A Júlia é uma aluna querida, singular, do tipo que quando falta à aula, a sala parece vazia e triste. Tem um atrevimento que incomodaria os professores mais conservadores, que existem aos montes por aí nas escolas católicas da cidade, mas que me encanta porque não se assemelha à arrogância, mas à sabedoria e à vontade de dizer o que sente e pensa. Ela não faz coro com esses menininhos ricos que tratam os professores como empregadinhos e cutucam o celular a aula inteira. Chicobuarqueana – ou seja, um diamante no decadente reinado de Gusttavo Lima – sabe ouvir e transformar essa escuta em aprendizado, sabe falar e questionar velhos e mofados argumentos. E, claro, sabe escrever.
Publico esta redação – nota máxima na prova da Cesgranrio – porque é ousada e se contrapõe à cartilha comum dos professores (medíocres) de cursinho, cheia de privações e mitos. Eu sou conhecida justamente por detestar essa cartilha e por ensinar como usar as diversas possibilidades formais para que se alcance um texto consistente. Sinto horror a esse discurso comum de que não se pode usar metáforas ou metonímias…blá blá blá…
A terceira margem do rio
Júlia Lima
Deixei a terapia e uma pergunta feita pelo meu psiquiatra não me saiu da cabeça durante a longa volta para casa: o que eu poderia fazer para realizar meu ideal?
Sou filha do capitalismo e da globalização.
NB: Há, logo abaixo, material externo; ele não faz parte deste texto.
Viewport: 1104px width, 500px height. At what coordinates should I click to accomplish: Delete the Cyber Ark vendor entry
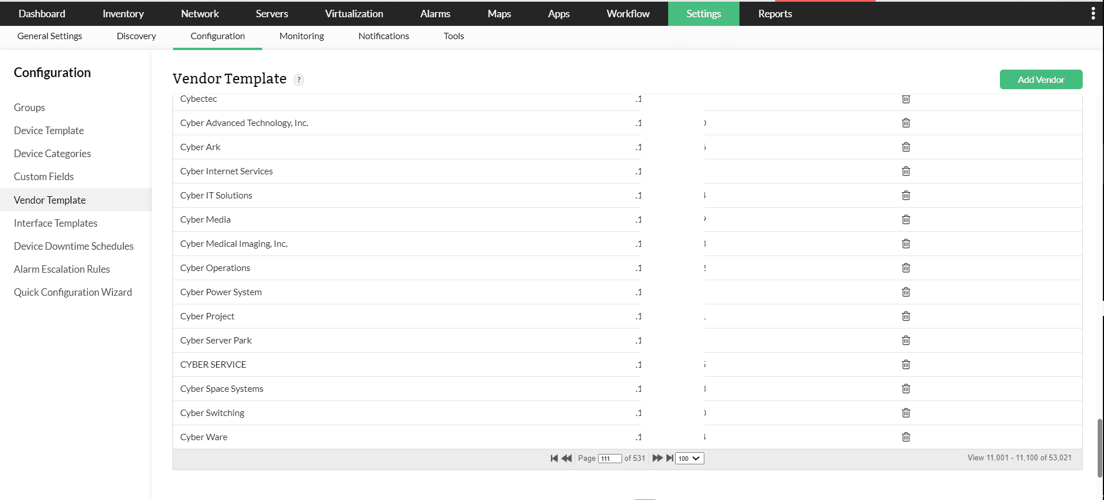coord(906,147)
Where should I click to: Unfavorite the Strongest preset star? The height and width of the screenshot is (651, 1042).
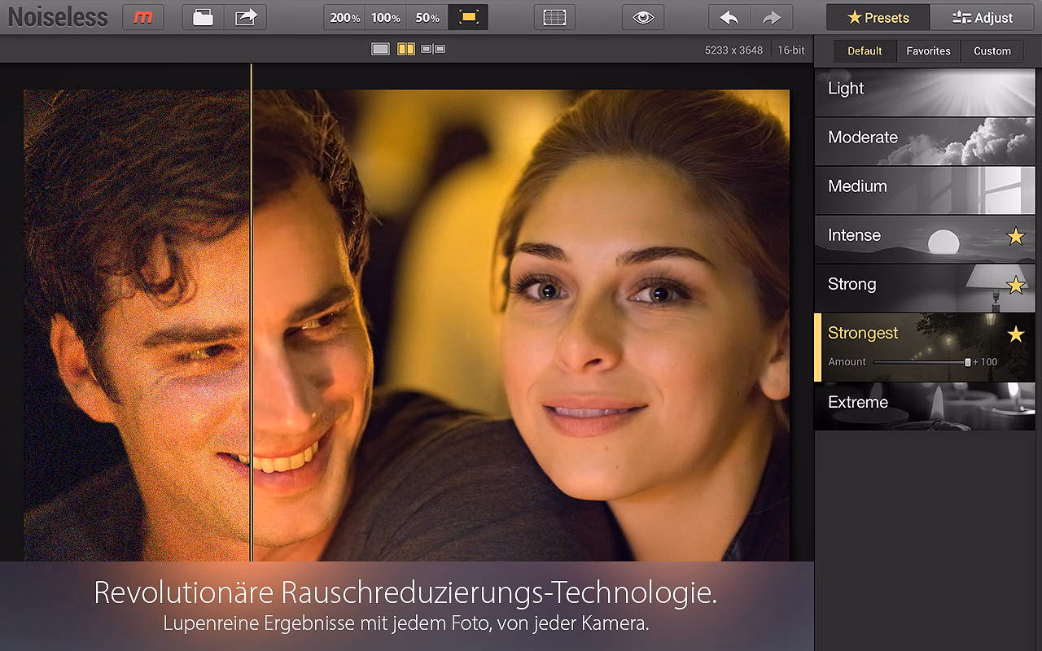[x=1015, y=334]
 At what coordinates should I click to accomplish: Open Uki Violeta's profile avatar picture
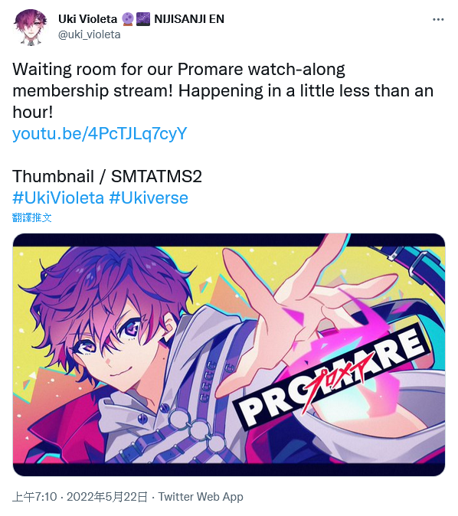tap(31, 27)
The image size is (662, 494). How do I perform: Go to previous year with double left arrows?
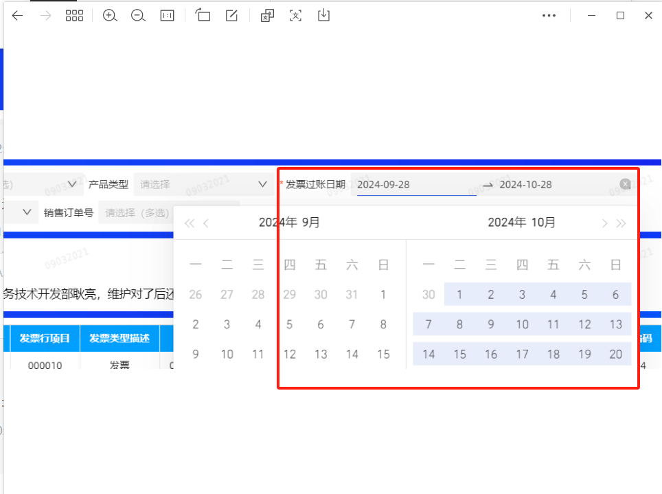[190, 223]
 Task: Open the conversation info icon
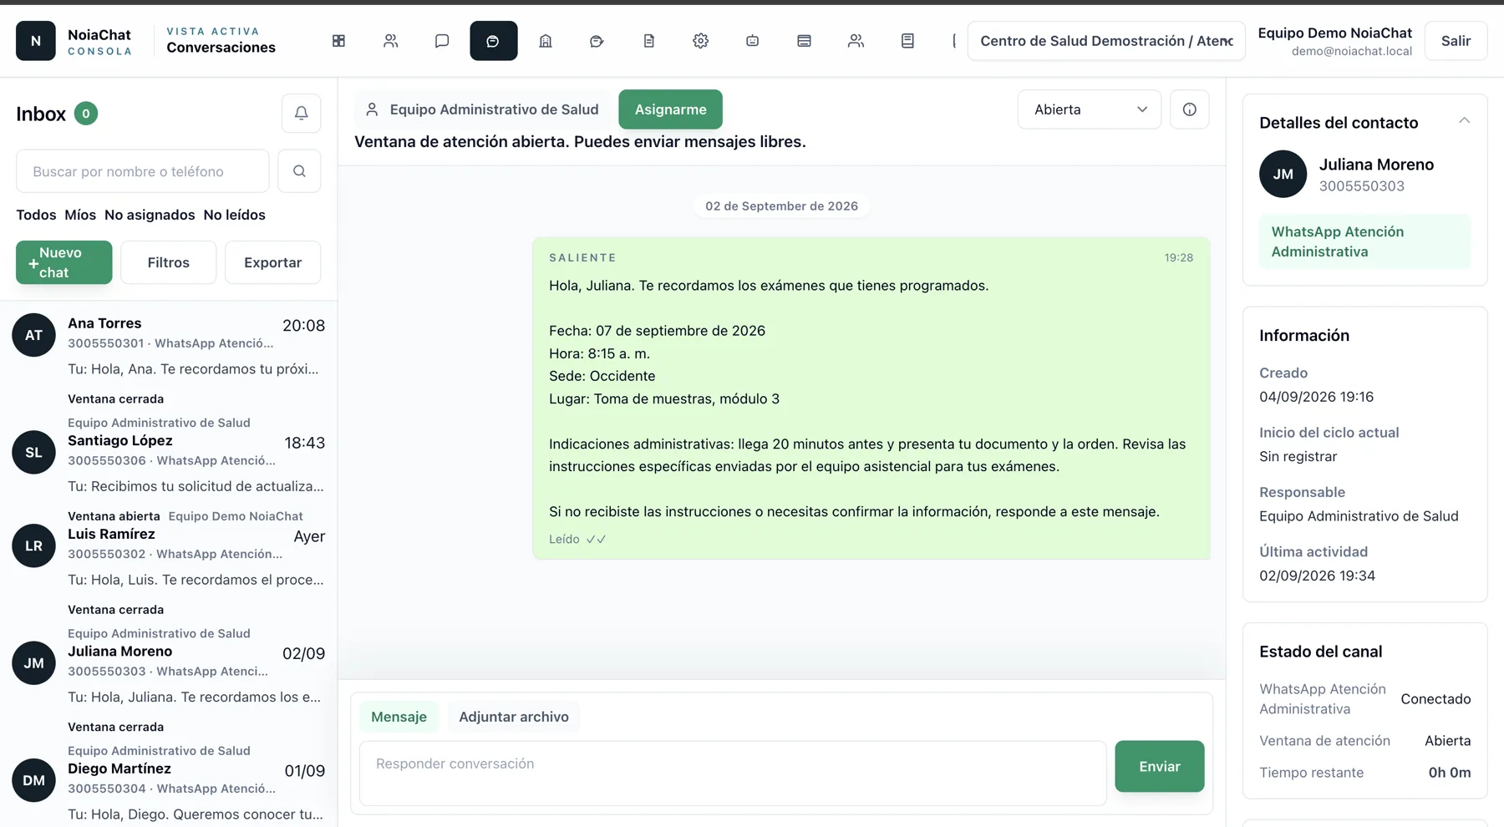point(1189,109)
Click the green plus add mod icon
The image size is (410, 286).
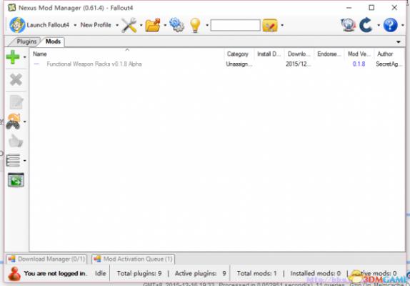coord(13,57)
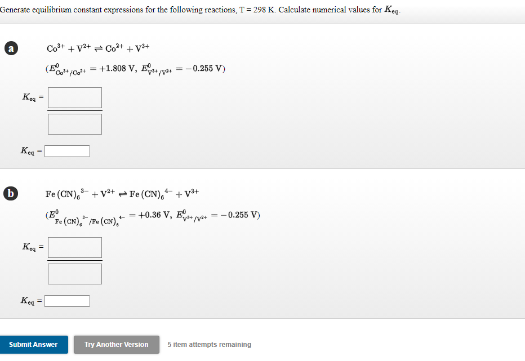The width and height of the screenshot is (525, 361).
Task: Click the denominator box for part b Keq expression
Action: [74, 273]
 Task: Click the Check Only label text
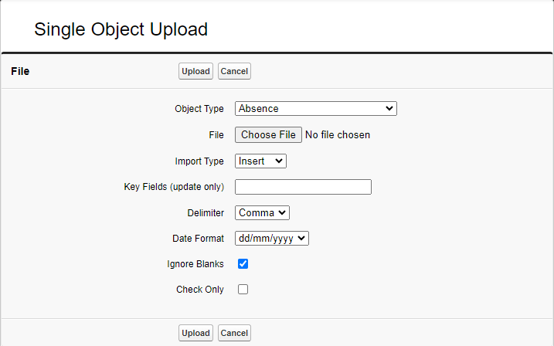click(x=200, y=290)
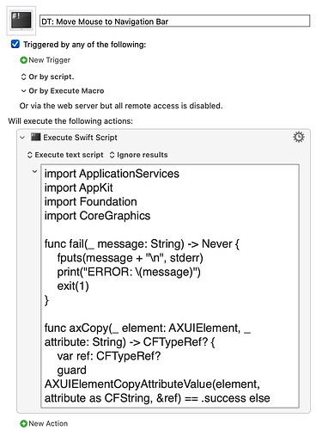Click the New Trigger label
This screenshot has height=430, width=316.
pos(49,60)
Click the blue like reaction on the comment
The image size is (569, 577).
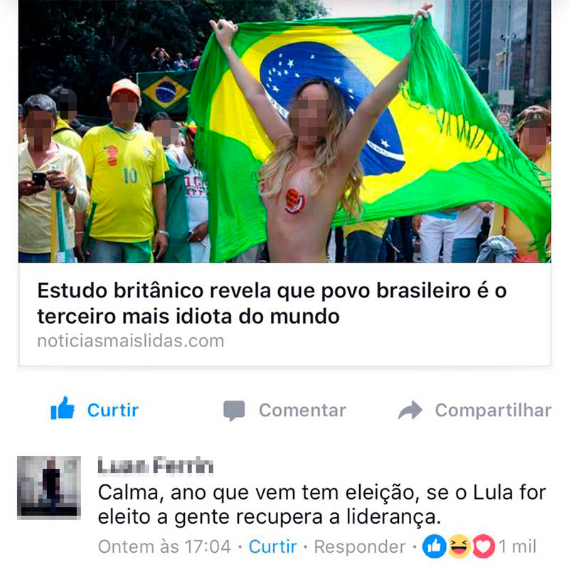point(434,546)
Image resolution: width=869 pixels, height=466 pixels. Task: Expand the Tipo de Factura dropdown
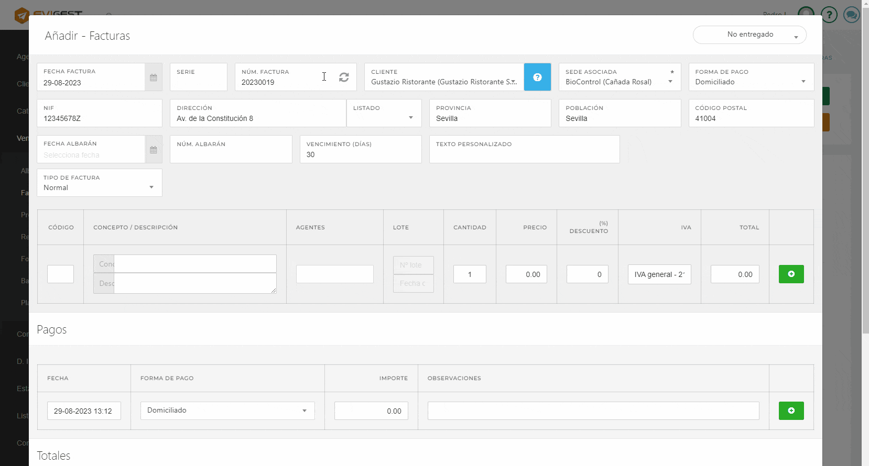click(99, 187)
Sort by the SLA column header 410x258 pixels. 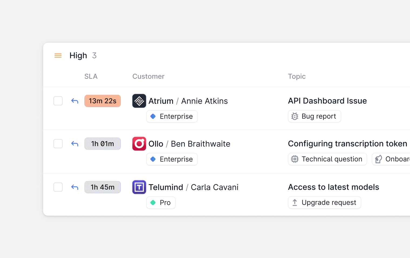point(91,76)
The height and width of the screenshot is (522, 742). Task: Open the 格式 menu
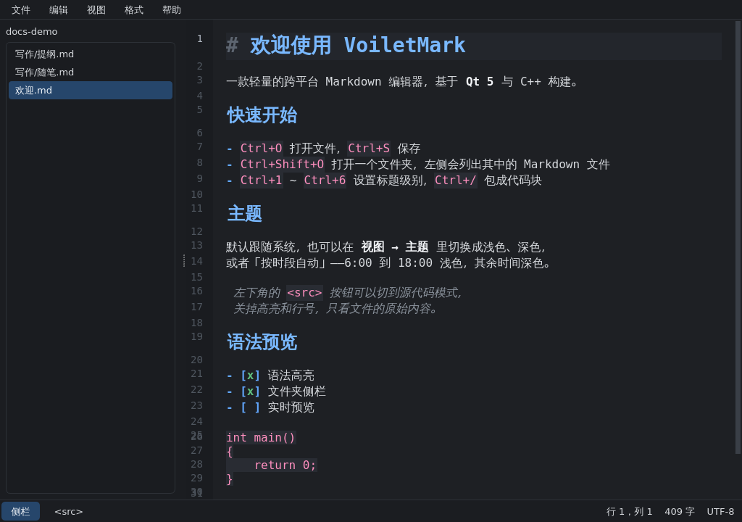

Moro no Brasil, tenho amigos no Japão e as reuniões do escritório são em francês. Tenho o carro novo na garagem, a tecnologia do momento na bolsa, as melhores grifes no closet e sempre quero comprar aquilo que ainda não foi inventado.
Sou Dorian Gray. Quero beleza e juventude eternas e, para tanto, vendi a minha alma e me associei a uma clínica de estética. Sou perfeita por fora, mas tranquei no sótão escuro e úmido, debaixo de panos velhos, o retrato que esconde todos os meus pecados, minhas fraquezas e minhas misérias. Eu sou a casca perfeita.
Sou a personagem de George Orwell. Sinto-me vigiada todos os dias, o dia todo. Não importa para onde eu vá, ou o que faça, o Grande Irmão está lá, sempre olhando para mim.
Vivo em um tempo no qual as distâncias não existem, em que ter tudo ainda é pouco e onde a beleza e o dinheiro ditam os modos de vida e as regras da sociedade. No meu mundo, as pessoas não mais se tocam, não mais se importam e os sonhos são vendidos em prateleiras de supermercados. Não me encontro e não me encaixo em lugar nenhum, a pergunta é: o que eu posso fazer para realizar meu ideal, se eu sequer sei o que isso significa?
Farei, portanto, como o personagem de Guimarães Rosa: vou continuar aqui, vivendo desse jeito, nesse mesmo mundo, e, quando já estiver velha e cansada de tudo e todos, vou construir uma canoa e me mudar para a terceira margem do rio em busca de um lugar só meu. Em busca apenas de um pouco de paz.